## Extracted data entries
________
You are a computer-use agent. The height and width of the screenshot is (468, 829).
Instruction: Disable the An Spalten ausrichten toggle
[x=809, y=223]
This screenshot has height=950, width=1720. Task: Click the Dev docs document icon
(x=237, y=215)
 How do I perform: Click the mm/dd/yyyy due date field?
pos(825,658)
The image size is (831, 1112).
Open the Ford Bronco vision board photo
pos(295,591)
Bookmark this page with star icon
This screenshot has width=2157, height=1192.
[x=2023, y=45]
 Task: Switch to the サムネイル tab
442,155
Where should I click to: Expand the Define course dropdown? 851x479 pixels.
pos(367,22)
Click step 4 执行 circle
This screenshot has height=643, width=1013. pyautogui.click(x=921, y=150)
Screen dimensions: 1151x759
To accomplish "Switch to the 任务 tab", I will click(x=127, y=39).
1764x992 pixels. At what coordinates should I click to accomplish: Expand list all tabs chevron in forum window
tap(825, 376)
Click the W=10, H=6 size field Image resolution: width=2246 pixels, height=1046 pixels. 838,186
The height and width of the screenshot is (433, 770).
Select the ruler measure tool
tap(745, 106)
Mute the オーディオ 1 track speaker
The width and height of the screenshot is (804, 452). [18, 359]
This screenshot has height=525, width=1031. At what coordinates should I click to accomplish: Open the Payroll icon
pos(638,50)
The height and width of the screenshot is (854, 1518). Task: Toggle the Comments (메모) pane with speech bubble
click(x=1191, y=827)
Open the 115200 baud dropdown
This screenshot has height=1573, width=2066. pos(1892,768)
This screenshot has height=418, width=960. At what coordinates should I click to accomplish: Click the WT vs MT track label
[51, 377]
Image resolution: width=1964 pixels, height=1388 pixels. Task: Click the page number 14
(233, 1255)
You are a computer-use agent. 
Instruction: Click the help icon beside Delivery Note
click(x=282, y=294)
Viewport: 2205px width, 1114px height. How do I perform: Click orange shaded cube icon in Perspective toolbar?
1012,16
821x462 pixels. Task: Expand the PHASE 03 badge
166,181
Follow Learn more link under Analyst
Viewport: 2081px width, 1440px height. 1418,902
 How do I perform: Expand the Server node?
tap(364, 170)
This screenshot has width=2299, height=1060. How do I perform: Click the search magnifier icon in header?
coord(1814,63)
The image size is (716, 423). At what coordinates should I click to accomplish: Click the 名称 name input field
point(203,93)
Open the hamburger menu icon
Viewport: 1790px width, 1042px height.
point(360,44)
________
Retype exactly, and only, the lines that run from the one with "The height and width of the screenshot is (433, 770)." through the final line of the entries.

## Answer to this exercise
The height and width of the screenshot is (433, 770).
Select the ruler measure tool
tap(745, 106)
Mute the オーディオ 1 track speaker
The width and height of the screenshot is (804, 452). [18, 359]
This screenshot has height=525, width=1031. At what coordinates should I click to accomplish: Open the Payroll icon
pos(638,50)
The height and width of the screenshot is (854, 1518). Task: Toggle the Comments (메모) pane with speech bubble
click(x=1191, y=827)
Open the 115200 baud dropdown
This screenshot has height=1573, width=2066. pos(1892,768)
This screenshot has height=418, width=960. At what coordinates should I click to accomplish: Click the WT vs MT track label
[51, 377]
Image resolution: width=1964 pixels, height=1388 pixels. Task: Click the page number 14
(233, 1255)
You are a computer-use agent. 
Instruction: Click the help icon beside Delivery Note
click(x=282, y=294)
Viewport: 2205px width, 1114px height. How do I perform: Click orange shaded cube icon in Perspective toolbar?
1012,16
821x462 pixels. Task: Expand the PHASE 03 badge
166,181
Follow Learn more link under Analyst
Viewport: 2081px width, 1440px height. 1418,902
 How do I perform: Expand the Server node?
tap(364, 170)
This screenshot has width=2299, height=1060. How do I perform: Click the search magnifier icon in header?
coord(1814,63)
The image size is (716, 423). At what coordinates should I click to accomplish: Click the 名称 name input field
point(203,93)
Open the hamburger menu icon
Viewport: 1790px width, 1042px height.
point(360,44)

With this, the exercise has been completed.